Cani e gatti sbranati dai lupi, paesi assediati anche di giorno

Allarme nella Marrucina. È il sindaco di Filetto Di Nanno a denunciare gli ultimi episodi che hanno scioccato la sua comunità: «Le segnalazioni sono continue, un problema che si aggiunge a quello della presenza dei cinghiali»
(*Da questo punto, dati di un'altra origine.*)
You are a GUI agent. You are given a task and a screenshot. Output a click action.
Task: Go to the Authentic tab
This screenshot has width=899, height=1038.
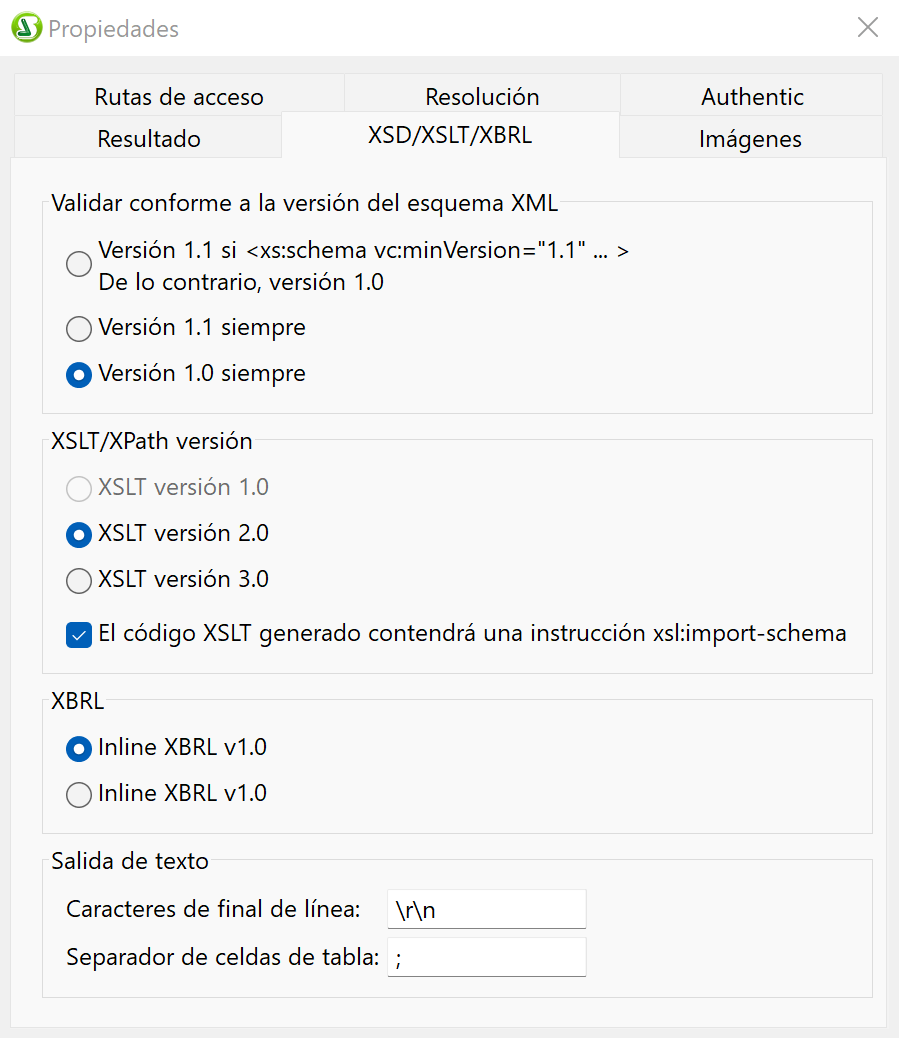click(x=752, y=97)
FILETTO. La paura cresce soprattutto nelle ore serali a Filetto. Sono in sensibile aumento in paese le segnalazioni di animali domestici e di cani e gatti randagi scomparsi o trovati senza vita dopo presunti attacchi di lupi o altri predatori selvatici. Cani lasciati liberi nei giardini, gatti abituati a muoversi tra le case del borgo, piccoli animali da cortile stanno scomparendo da giorni tra lo sgomento, la rabbia e l'allarme dei residenti. L'ultimo episodio è stato registrato ieri: due cani, appartenenti alla stessa famiglia, sono stati ritrovati sbranati, molto probabilmente dai lupi. E nei giorni precedenti ancora altri attacchi, addirittura ad un cagnolino che la padrona aveva lasciato libero di fare una passeggiata attorno a casa per i bisogni e che non è più tornato, segno che i lupi studiano anche le abitudini degli animali domestici. I mammiferi vengono avvistati anche in pieno giorno per le vie appena sotto il centro abitato, in via per Chieti e località Incotte. Ma i predatori insistono in maniera massiccia su tutta la zona Marrucina, verso Orsogna e fino a Ortona. Anche i cinghiali, secondo quanto appreso dai residenti e dalla Polizia provinciale a cui sono arrivate numerose richieste di intervento, avrebbero cambiato abitudini, preferendo di riunirsi in gruppo e spostandosi soprattutto di giorno, circostanza che aumenta l'allerta di automobilisti e cittadini. «Le segnalazioni sono continue», commenta il sindaco, Rocco Di Nanno, «i lupi stanno facendo razzia di piccoli animali, in paese non ci sono più randagi. Tutti li vedono, ma nessuno può fare niente. A questo si aggiunge il problema dei cinghiali che in questo periodo hanno le cucciolate e sono molto aggressivi. Evidentemente i lupi evitano di confrontarsi con i capo branco e si riversano su cani e gatti». La sensazione vissuta da tutti è di impotenza. «Tornerò a segnalare la questione al prefetto, come già fatto un paio di anni fa, ma si devono muovere gli organi competenti anche per un eventuale censimento: è stato fatto per i cinghiali, perché non si può fare per i lupi? Bisogna evitare che la gente cominci a farsi giustizia da sé con fucili o bocconi avvelenati come avvenuto nel Parco nazionale, è una situazione che va assolutamente scongiurata».